• **Text extract**
.....

Id. The administrative
judge notified the
     appellant that his request would not be considered as part of this appeal because
     any challenge to the implementation of OPM’s regulations must be filed with the
     Clerk of the Board, not the regional office. 0247, IAF, Tab 8.
¶5         In its February 26, 2013 response to the acknowledgment order, OPM
     moved to dismiss the appeal for lack of jurisdiction because it had not issued a
     final decision in this matter. 0247, IAF, Tab 4. Two days later, however, OPM
     issued a final decision affirming its initial decision in which it had found that the
     appellant was receiving the correct annuity under the FPRA. 0247, IAF, Tab 6.
     In its final decision, OPM stated that it must compute benefits based on the
     certified pay records of the employing agency. 
Id. at 3.
¶6         Based on the written record, the administrative judge issued an initial
     decision in which he affirmed OPM’s final decision, finding that appellant failed
     to show any error in OPM’s calculation of his annuity based on the IRR certified
     by his employing agency. 2 0247, IAF, Tab 13, Initial Decision (ID) at 1, 5-6.

.....

• **Listed entries**
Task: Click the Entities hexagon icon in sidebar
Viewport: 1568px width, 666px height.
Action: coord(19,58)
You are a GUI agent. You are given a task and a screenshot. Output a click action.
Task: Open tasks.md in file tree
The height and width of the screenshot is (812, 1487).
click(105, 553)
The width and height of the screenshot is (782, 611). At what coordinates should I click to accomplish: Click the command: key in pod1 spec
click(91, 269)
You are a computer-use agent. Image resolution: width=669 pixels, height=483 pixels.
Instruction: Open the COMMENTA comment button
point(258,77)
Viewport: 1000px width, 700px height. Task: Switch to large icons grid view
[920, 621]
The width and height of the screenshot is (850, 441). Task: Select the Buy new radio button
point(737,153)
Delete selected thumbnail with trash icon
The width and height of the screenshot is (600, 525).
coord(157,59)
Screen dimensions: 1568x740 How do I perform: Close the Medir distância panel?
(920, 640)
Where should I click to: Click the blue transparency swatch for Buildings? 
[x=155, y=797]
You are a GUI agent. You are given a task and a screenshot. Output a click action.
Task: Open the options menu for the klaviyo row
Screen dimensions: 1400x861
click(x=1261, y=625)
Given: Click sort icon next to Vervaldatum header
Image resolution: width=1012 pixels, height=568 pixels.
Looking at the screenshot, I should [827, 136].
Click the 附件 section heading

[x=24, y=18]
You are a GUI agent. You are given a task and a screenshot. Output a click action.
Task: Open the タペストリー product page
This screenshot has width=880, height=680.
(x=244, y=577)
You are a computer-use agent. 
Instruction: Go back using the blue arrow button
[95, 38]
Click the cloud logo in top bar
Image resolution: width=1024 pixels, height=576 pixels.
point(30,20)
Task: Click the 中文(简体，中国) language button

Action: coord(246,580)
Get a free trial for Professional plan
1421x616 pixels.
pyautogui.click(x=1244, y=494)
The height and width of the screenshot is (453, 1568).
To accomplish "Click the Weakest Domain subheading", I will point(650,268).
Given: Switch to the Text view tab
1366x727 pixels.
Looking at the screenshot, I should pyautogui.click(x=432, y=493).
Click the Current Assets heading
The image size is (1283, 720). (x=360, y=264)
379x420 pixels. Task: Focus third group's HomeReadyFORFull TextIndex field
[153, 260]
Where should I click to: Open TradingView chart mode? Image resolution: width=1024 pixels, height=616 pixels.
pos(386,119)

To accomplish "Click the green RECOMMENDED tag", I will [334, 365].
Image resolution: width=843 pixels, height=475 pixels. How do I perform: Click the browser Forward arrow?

.....

• **To be done**
1. According to the appeal decision excerpt, on what date did OPM respond to the acknowledgment order?
2. Rewrite the appeal decision excerpt between "In its final" and "(ID) at 1, 5-6.", inclusive, with "written record" changed to "documentary record".

• **Expected outputs**
1. February 26, 2013

2.
In its final decision, OPM stated that it must compute benefits based on the
     certified pay records of the employing agency. 
Id. at 3.
¶6         Based on the documentary record, the administrative judge issued an initial
     decision in which he affirmed OPM’s final decision, finding that appellant failed
     to show any error in OPM’s calculation of his annuity based on the IRR certified
     by his employing agency. 2 0247, IAF, Tab 13, Initial Decision (ID) at 1, 5-6.